As might be expected Franks delivered the ‘oh yes we can’ reply to Mendoza’s opening salvo. He agreed that partners were important to the future operator business model but also spoke about the need for operators to be active themselves and to look for new areas of business to develop and grow.
Andy had started by asking the panel, which also included Vivian Woodell, chief executive of the user-owned and run MVNO The Phone Co-Op, whether the traditional telco business model was doomed and how they saw the saw it evolving?
Woodell’s view was that, while the giant global telcos can often stifle market innovation from the smaller players; by concentrating on business rather than technical innovation, he believed that smaller telcos could in fact thrive and create their own market niche.
Mendoza picked up on the point and cited a service fonYou is developing for operators in Latin America.

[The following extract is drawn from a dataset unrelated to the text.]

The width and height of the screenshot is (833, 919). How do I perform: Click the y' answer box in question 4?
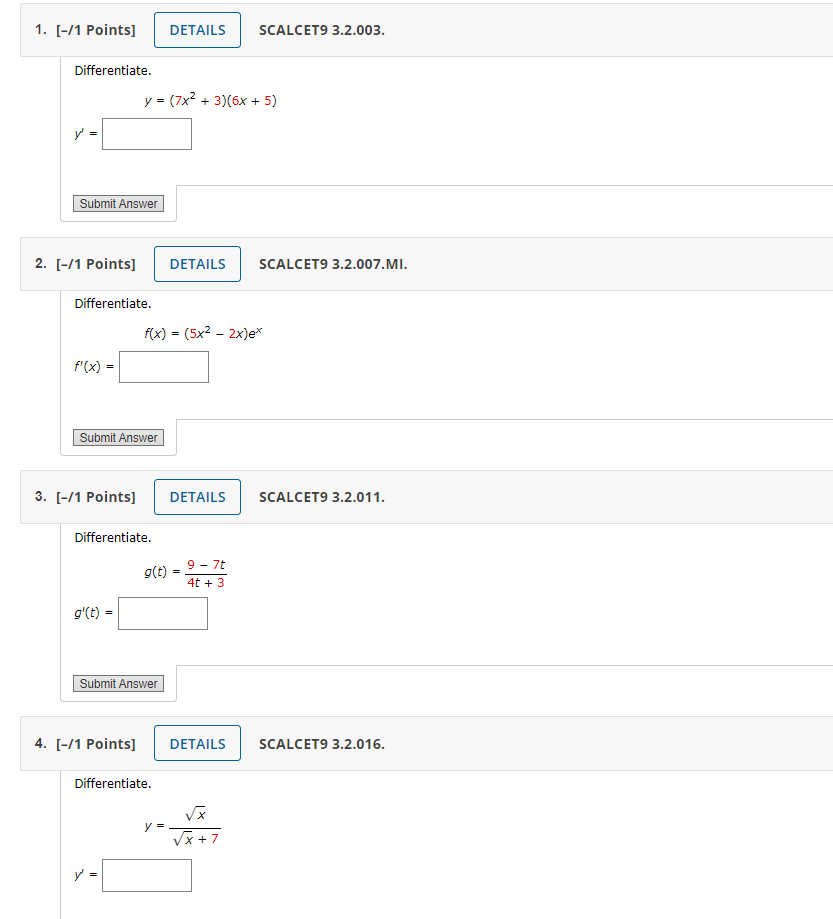pos(146,875)
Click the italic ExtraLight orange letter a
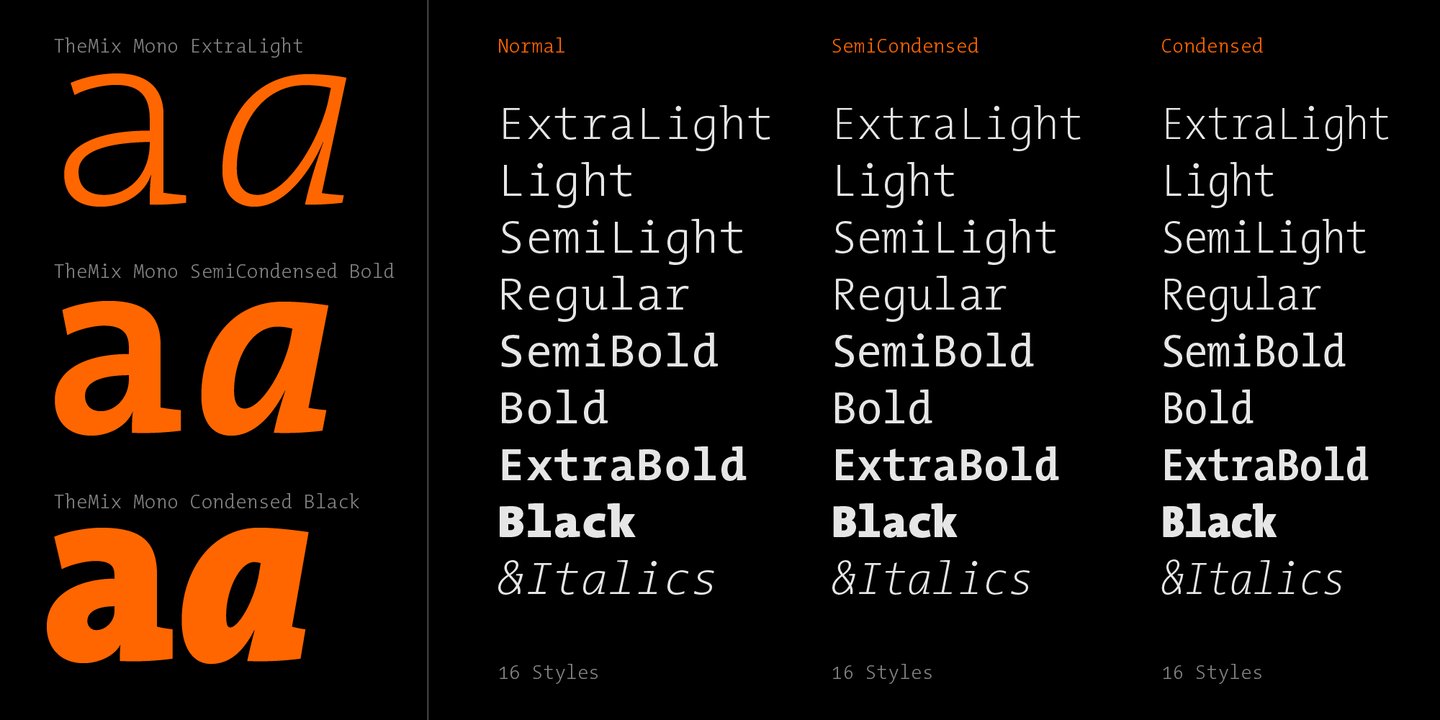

He said that they were providing real-time credit scoring and analysis for pre-pay operators to enable them to issue micro-credits and therefore maintain data connectivity to targeted customers even if they had a zero balance.
“There is no need to deprive a customer of data connectivity for one day when you know from your credit analysis and scoring that they will have funds tomorrow,” he said.
And Franks admitted, with a tip of the hat towards Mendoza’s opening comments, that with all the innovation on offer from smaller nimble players in the market, it was hard for operators to find gaps in the market for new products. He did however highlight some O2 successes – including GifGaf, the Just Call Me conference call app, and the Voice over WiFi services that could be offered to the 23m O2 UK WiFi customers.
And, in a sentiment that moderator Tiller and all the panellists agreed with, Franks also said: “While connectivity has never been more important, operators must not allow their business model to drift down to a simple commodity service based on price.”
This led Tiller to ask whether operator innovation should be based on monetizing customer insights and collaborative services with third-party players. I was interested to see how the answers from the panel matched AsiaInfo’s own research into these areas.
Not surprisingly, both Mendoza and Franks thought that monetizing that data through partnerships had tremendous potential for innovation and carefully targeted growth.
Franks, in fact, explained how O2 already uses bulk, anonymised customer data in its Smart Steps service – which provides transport and planning authorities with detail on the mass movement of people. Mendoza meanwhile outlined a service his company was developing with operators in South America looking to carefully mine customer data in order to provide targeted offers or services to customers.
In contrast, Woodell instinctively felt, that monetizing its customer database was against the principles of The Phone Group and its member-run ethos. However, he accepted his business wasn’t particularly representative of the industry and he also didn’t completely shut the door on the idea; instead saying that he was open to the idea of working with some ‘ethical” data mining companies, but only with full transparency and the agreement of the full member base rather than just its management team.
Despite the apparent disagreements at the start, the panel did come together and peace broke out on the innovation issue with everyone agreeing that innovative operator thinking was certainly required, that the telco model would continue to evolve, and that partners were going to be crucial to the process.
And the way the discussion developed, it certainly seemed that the collaboration initiatives, that companies like AsiaInfo are looking to help telcos deliver, are exactly what is needed to support the business model transformation that is undoubtedly underway.